— Кто ты сам? И что там за стойбище? — вместо ответа крикнул тот, что был постарше. — Разве не видишь, кто мы такие?
— Я вижу, что вы готовы направить в меня свои стрелы!
Незнакомцы переглянулись и нехотя уложили стрелы обратно.
— Ну вот, теперь я могу подъехать к вам… Далеко ли лежит ваш путь, благополучен ли ваш аул?… — по древнему обычаю приветствовал их Каражал.
Перед ним были два усталых человека, с осунувшимися и заросшими щетиной лицами. Впалые глаза, пересохшие губы. На одеждах — черные, запекшиеся от солнца следы крови.
— А разве в этих краях еще есть уцелевшие аулы, и ты знаешь к ним дорогу? — стремясь сохранить достоинство, с усмешкой спросил молодой.

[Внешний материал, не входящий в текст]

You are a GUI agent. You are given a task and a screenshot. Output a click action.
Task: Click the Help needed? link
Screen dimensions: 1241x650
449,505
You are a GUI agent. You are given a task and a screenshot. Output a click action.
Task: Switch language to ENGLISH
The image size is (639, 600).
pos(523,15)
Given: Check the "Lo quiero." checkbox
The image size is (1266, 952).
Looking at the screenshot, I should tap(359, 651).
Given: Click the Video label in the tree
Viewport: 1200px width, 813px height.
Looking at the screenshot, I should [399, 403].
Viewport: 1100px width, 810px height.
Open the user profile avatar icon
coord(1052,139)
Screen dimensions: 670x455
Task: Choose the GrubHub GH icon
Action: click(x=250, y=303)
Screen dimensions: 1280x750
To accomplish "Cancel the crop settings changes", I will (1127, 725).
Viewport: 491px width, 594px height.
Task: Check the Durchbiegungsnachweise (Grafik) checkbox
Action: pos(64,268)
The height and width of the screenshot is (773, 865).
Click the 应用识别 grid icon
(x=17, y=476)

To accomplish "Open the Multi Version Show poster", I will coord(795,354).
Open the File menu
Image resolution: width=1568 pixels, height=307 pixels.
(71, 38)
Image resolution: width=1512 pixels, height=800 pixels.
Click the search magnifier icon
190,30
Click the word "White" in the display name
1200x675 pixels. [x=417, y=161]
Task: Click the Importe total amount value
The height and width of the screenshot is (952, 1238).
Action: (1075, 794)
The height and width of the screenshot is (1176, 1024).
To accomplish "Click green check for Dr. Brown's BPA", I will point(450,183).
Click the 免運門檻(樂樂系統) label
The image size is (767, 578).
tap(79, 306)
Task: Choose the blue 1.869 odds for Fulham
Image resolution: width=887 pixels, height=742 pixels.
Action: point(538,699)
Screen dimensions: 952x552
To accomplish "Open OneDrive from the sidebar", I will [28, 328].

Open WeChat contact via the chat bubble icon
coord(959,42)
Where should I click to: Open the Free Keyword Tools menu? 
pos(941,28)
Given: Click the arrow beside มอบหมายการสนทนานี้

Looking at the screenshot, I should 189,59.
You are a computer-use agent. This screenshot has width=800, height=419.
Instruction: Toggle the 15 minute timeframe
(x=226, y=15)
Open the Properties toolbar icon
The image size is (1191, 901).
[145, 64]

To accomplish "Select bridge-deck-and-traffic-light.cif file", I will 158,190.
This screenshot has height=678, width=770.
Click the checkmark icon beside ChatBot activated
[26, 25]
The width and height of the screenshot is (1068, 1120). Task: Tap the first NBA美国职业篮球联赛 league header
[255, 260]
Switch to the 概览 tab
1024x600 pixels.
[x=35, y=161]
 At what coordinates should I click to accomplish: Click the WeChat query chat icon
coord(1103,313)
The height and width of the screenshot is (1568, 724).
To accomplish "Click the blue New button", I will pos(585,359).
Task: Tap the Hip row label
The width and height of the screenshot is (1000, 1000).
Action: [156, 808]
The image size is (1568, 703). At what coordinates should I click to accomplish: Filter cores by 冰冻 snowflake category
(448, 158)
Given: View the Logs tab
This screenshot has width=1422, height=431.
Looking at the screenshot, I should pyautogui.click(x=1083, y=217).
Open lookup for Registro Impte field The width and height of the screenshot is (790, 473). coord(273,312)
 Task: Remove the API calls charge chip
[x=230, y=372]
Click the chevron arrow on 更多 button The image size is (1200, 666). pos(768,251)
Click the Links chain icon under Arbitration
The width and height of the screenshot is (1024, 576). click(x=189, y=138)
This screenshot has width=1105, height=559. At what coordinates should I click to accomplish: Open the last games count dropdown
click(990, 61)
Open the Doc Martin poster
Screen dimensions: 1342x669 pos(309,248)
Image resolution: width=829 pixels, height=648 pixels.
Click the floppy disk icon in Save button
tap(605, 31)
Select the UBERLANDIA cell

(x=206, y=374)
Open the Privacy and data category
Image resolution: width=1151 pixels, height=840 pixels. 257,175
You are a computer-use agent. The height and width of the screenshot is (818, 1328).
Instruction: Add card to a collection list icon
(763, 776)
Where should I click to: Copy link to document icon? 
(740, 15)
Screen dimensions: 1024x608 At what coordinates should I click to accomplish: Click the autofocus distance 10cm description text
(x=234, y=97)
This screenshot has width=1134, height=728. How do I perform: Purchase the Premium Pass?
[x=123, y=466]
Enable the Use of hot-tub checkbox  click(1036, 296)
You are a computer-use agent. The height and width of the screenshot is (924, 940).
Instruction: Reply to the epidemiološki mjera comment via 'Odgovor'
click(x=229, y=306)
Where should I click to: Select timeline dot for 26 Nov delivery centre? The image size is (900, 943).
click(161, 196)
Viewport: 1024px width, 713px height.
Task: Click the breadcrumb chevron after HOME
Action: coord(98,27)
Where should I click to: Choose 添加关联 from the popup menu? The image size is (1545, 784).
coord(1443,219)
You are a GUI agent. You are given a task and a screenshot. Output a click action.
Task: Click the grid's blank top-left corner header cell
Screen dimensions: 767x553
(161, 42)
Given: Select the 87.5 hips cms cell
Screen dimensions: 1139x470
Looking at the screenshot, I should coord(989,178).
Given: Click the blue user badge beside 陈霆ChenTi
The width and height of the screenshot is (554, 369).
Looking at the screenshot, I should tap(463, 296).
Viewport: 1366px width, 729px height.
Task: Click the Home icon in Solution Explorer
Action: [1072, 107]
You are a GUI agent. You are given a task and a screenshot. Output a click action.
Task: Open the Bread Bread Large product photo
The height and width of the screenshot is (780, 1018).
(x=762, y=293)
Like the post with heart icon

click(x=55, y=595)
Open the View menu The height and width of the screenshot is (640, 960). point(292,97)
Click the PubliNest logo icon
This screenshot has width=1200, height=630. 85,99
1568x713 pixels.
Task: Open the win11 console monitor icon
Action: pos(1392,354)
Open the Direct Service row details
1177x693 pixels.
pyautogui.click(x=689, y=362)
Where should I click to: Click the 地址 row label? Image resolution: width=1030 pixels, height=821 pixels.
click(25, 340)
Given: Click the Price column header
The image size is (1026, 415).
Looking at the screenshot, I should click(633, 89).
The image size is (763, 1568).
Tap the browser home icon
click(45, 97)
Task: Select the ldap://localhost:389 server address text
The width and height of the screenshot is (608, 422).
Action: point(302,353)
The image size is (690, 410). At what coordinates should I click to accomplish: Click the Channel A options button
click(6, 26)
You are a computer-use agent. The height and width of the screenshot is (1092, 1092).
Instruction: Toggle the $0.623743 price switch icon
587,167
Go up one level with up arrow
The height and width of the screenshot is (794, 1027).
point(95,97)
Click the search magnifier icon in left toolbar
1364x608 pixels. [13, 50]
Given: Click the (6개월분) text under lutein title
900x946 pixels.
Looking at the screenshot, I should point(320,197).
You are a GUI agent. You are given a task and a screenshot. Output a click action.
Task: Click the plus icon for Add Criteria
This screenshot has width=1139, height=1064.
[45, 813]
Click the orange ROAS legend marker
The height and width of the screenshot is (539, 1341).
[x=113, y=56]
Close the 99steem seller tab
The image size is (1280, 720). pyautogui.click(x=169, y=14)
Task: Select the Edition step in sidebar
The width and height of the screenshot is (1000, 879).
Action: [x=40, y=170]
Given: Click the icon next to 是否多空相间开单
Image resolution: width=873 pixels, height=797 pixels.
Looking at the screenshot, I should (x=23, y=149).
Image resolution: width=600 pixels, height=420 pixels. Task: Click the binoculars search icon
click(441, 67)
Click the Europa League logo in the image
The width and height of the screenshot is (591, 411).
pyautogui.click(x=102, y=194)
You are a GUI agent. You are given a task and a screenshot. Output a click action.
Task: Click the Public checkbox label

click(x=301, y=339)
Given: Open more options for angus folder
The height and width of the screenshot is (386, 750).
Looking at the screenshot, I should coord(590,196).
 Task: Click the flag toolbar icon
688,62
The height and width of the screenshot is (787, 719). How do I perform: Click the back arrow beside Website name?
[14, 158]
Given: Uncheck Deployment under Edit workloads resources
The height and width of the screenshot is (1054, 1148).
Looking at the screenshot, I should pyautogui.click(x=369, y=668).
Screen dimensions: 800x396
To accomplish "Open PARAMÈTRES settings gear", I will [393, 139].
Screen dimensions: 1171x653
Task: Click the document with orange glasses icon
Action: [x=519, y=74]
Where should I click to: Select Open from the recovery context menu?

— Прости, брат. Мы обо всем расскажем потом. А сейчас мы твои добровольные пленники. Веди нас к своим и дай глоток воды. Мы вырвались из ада, — перебил его старший.
— Видно, твоя сабля еще не прикасалась к мечам джунгар. Вот и гарцуешь перед нами, словно батыр какой, — не унимался младший.
Но Каражал не стал с ним препираться.
— Будьте гостями у нас. Я сам такой же скиталец, как и вы. Джунгары водятся не только в этих краях… — Он повернул коня и повел двоих за собой туда, где их ждали Оракбай и Сания.
Не оглядываясь назад, он вдруг затянул тоскливую песню:
Двое скитальцев, доверившихся ему, слушали молча. Это была новая песня, которую они раньше не слышали. Но песня эта была о них. Только переменить «Каратау» на «Джунгартау», и все…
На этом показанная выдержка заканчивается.